VITAS was a thing that they never really went anywhere with. Basically, plagues hit the world super hard so that population in 2050 was about the same as population in 1989. The conceit was pretty much carried forward, so the population numbers of 2060 were supposed to be about the same as the population numbers in 1999, and the population numbers in 2070 were supposed to be about the same as those of 2009. Certainly a useful conceit, because it means you could always default to "present day" demographics rather than trying to come up with a plausible sounding future history of birth rates and migration.Stahlseele wrote:VITAS alone killed about . . what was it? 20 to 33% of the worlds population?
To an extent, however, it was a crutch that encouraged lazy defaulting to modern social norms. Place books like Seattle Sourcebook really fail to get across the idea that you're talking about a place where basic services don't exist for more than half the populace. The fact that the population of the Sea-Tac metroplex was neither a teeming, starving morass of overpopulation nor was it a post-apocalyptic wasteland with population levels fallen far below critical threshold to maintain basic division of labor let authors fall back into describing the familiar.
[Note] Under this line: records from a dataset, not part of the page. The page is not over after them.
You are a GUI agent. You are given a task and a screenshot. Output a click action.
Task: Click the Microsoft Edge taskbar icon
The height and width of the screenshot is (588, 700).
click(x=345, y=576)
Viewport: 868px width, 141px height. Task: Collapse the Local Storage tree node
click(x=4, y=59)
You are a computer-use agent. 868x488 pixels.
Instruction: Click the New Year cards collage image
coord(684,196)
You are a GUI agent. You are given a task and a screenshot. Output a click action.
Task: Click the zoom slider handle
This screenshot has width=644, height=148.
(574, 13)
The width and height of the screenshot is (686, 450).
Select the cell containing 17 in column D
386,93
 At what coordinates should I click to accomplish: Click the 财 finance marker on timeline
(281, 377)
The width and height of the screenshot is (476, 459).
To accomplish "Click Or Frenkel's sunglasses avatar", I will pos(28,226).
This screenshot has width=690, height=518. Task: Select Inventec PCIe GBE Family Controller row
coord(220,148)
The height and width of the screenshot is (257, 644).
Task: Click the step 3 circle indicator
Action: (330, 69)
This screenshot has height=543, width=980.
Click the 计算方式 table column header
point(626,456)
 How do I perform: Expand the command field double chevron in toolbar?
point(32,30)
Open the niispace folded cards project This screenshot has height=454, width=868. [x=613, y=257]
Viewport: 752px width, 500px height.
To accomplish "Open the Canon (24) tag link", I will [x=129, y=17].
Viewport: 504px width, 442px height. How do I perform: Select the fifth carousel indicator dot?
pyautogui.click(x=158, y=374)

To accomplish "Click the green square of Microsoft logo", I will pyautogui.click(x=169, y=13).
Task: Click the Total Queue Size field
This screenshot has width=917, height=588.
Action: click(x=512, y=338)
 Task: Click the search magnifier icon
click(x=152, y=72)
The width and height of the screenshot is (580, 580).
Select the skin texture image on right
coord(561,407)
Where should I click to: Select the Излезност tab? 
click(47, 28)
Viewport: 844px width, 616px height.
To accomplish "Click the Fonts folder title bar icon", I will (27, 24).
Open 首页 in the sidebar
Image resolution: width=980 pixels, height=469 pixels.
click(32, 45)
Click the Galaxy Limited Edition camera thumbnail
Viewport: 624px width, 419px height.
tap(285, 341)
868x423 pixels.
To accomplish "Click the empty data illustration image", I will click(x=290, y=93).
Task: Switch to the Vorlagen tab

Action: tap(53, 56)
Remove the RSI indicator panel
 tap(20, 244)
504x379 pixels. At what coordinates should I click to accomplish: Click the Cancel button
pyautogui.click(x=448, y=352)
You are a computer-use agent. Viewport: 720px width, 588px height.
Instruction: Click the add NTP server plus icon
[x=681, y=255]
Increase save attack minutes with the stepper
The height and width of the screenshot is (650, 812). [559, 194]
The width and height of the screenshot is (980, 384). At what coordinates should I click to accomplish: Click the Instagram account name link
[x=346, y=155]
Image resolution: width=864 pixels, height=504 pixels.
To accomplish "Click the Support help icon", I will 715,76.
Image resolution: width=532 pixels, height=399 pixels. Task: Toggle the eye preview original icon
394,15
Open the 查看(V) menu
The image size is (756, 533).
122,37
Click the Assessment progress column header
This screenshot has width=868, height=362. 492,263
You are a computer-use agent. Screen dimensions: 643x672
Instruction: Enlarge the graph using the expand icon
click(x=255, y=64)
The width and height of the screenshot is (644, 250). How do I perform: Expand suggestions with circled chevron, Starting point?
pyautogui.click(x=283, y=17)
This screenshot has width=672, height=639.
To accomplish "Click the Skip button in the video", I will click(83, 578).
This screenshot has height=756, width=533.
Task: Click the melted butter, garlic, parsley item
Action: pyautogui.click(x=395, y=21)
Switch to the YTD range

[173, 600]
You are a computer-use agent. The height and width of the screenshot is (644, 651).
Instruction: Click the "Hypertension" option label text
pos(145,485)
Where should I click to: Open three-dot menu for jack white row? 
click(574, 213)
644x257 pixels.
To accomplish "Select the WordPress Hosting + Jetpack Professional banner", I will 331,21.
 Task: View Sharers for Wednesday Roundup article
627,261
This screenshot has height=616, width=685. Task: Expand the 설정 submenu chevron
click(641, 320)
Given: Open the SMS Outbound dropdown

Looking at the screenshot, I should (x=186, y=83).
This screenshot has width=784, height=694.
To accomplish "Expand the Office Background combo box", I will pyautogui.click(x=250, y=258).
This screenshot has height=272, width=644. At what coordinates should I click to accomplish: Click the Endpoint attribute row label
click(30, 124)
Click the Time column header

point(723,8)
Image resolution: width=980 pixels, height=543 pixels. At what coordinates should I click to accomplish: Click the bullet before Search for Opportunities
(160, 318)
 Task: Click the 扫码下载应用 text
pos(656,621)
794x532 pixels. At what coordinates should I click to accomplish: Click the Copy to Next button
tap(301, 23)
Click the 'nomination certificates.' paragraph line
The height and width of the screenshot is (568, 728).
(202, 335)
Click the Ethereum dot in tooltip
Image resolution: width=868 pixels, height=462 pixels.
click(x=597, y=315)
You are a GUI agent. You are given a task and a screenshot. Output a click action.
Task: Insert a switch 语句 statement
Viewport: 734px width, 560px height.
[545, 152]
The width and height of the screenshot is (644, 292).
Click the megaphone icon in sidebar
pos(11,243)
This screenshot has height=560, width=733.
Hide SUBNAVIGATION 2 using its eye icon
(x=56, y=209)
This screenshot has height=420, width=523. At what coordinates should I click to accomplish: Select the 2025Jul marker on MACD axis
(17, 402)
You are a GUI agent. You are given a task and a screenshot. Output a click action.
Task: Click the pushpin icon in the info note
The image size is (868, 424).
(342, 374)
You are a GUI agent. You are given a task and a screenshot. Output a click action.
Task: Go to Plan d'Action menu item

But that was horribly, horribly wrong. While the Sea-Tac metroplex wasn't depopulated, all the suburbs sure as hell were! People had moved into Arcologies, with a population density of ten thousand to the city block, suburbia had to have been a ghost town.
Where the ball was most obviously dropped was Los Angeles. Los Angeles has eighteen million people in it, but it's nearly fifty four thousand square kilometers. It's a city more populous than two thirds of the nations on Earth, but it only has about 333 people living per square kilometer. That's like one fiftieth the population density of a place like Athens. Most people have their own homes. Most of those homes are one story. And most of those homes have space between them and the next building to put like lawns and shit in. That's insane. And with Shadowrun's posited turn to Arcology living, it's also over. All those people who live in LA suburbs today simply don't in the Shadowrun future.
Right now, LA looks like this:
But in the Shadowrun future, 90% of the people have moved into walking distance of that chunk with the big buildings. The rest is just a vast sea of emptiness. Los Angeles of the Shadowrun future has fifteen million abandoned buildings. A vast moat of decay that is ever so slowly being reclaimed by the desert.
And yet, when LA got written up, at no time was that really remarked upon. Various authors called out various random restaurants and theaters and gated communities and shit as being still around, giving the reader the impression that LA was just sort of chugging along like it was the 1970s instead of the 2070s. And that was wrong. The truth is, none of the LA landmark eateries are still functioning in the Shadowrun future, because the entire strip mall culture they were based on has fucking died. You can go to Slim's or the Chinese Theater or whatever the fuck, but those places are abandoned because potable water and electrical power are no longer delivered to those neighborhoods.